GMMP Sesalkan Sikap 22 Anggota DPRD Purwakarta Mangkir Paripurna

PURWAKARTA, headlinejabar.com

Warga Kabupaten Purwakarta, Jawa Barat, kecewa terhadap 22 anggota dewan yang sengaja mangkir dalam Rapat Paripurna DPRD Purwakarta, pada Rabu 14 September 2022 malam.

Padahal, dalam forum tertinggi pelaksanaan wewenang dan tugas para wakil rakyat tersebut memiliki agenda penetapan keputusan dua raperda penting yang menyangkut anggran, kesejahteraan dan kemajuan Purwakarta.

Dua raperda itu adalah Tentang Pertanggungjawaban Pelaksanaan APBD TA 2021 dan Raperda Tata Kelola Prasarana, Sarana dan Utilitas (PSU) Pada Perumahan dan Permukiman. Namun gagal dilaksanakan lantaran jumlah anggota DPRD pada rapat paripurna tersebut tidak kuorum.

“Sikap ke 22 anggota dewan ini akan memiliki dampak luar biasa. Bayangkan, baru kali ini satu dalam sejarah, Purwakarta tidak memiliki anggaran perubahan,” kata Kordinator Gerakan Moral Masyarakat Purwakarta (GMMP) Hikmat Ibnu Aril saat diskusi dengan sejumlah Wartawan, Jumat 16 September 2022.

GMMP mengaku mendapat masukan dari masyarakat agar merilis data partai dan 22 anggota DPRD yang tidak melaksanakan rapat paripurna tersebut.

Mereka yang menjadi sorotan publik adalah anggota DPRD dari fraksi Golongan Karya (Golkar) dan Partai Demokrasi Indonesia Perjuangan (PDIP).

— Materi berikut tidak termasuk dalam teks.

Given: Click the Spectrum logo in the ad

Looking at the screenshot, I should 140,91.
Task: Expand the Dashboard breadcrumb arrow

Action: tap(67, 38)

Kemungkinan besar atas gagalnya sidang paripurna yang tidak kuorum tersebut bakal berdapak pada sikap masyarakat Purwakarta saat pelaksanaan pemilihan legislatif 2024 nanti.

“Masyarakat Purwakarta menyaksikan langsung dan banyak mendapat informasi atas ketidakhadiran ke-22 anggota dewan pada sidang paripurna itu. Terutama para pimpinan DPRD dari partai Golkar dan PDIP. Partai dan anggota DPRD-nya itu kemungkinan dilist untuk tidak dipilih lagi. Entah apa yang dipirkirkan anggota dewan itu, prilaku mereka ini bisa terbilang sangat fatal,” kata Aril.

Seperti diketahui DPRD Purwakarta dua kali gagal menggelar rapat paripurna penetapan keputusan Raperda tentang Pertanggungjawaban Pelaksanaan APBD (PPA) Kabupaten Purwakarta tahun anggaran 2021.

Paripurna yang digelar pada malam hari Rabu 14 September 2022 tersebut gagal lantaran jumlah anggota yang hadir tidak memenuhi batas minimal atau kuorum.

Bupati Purwakarta Anne Ratna Mustika yang datang pada agenda rapat Paripurna DPRD Rabu 14 September 2022 sekira pukul 21.00 WIB, harus menunggu hingga tengah malam, namun 22 aggota dewan tidak datang.

Menurut Anne jika ada perbedaan pendapat merupakan hal wajar. Namun jangan sampai rapat paripurna tidak digelar dengan tidak datang.

Berbicara urgensi, dua raperda yang akan dibahas memiliki skala prioritas berbeda. Semisal Raperda Tentang Pertanggungjawaban Pelaksanaan APBD TA 2021, APBD TA 2021 sudah mendapat opini wajar tanpa pengecualian (WTP) dari Badan Pemeriksa Keuangan (BPK).

“Setelah kami konsultasikan, ketika sudah mendapat WTP, tanpa diperdakan juga bisa. Cukup dengan rekomendasi DPRD saja,” kata Anne.

Selanjutnya, soal Raperda Tata Kelola PSU Pada Perumahan dan Permukiman. Raperda ini harus diprioritaskan. Mengingat banyaknya keluhan masyarakat soal perumahan-perumahan yang belum diserahterimakan kepada pemerintah daerah.

“Banyak sekali perumahan-perumahan yang belum diserahterimakan kepada pemda. Raperda PSU dibahas menindaklanjuti peraturan yang sudah ada di atasnya,” ujar Anne.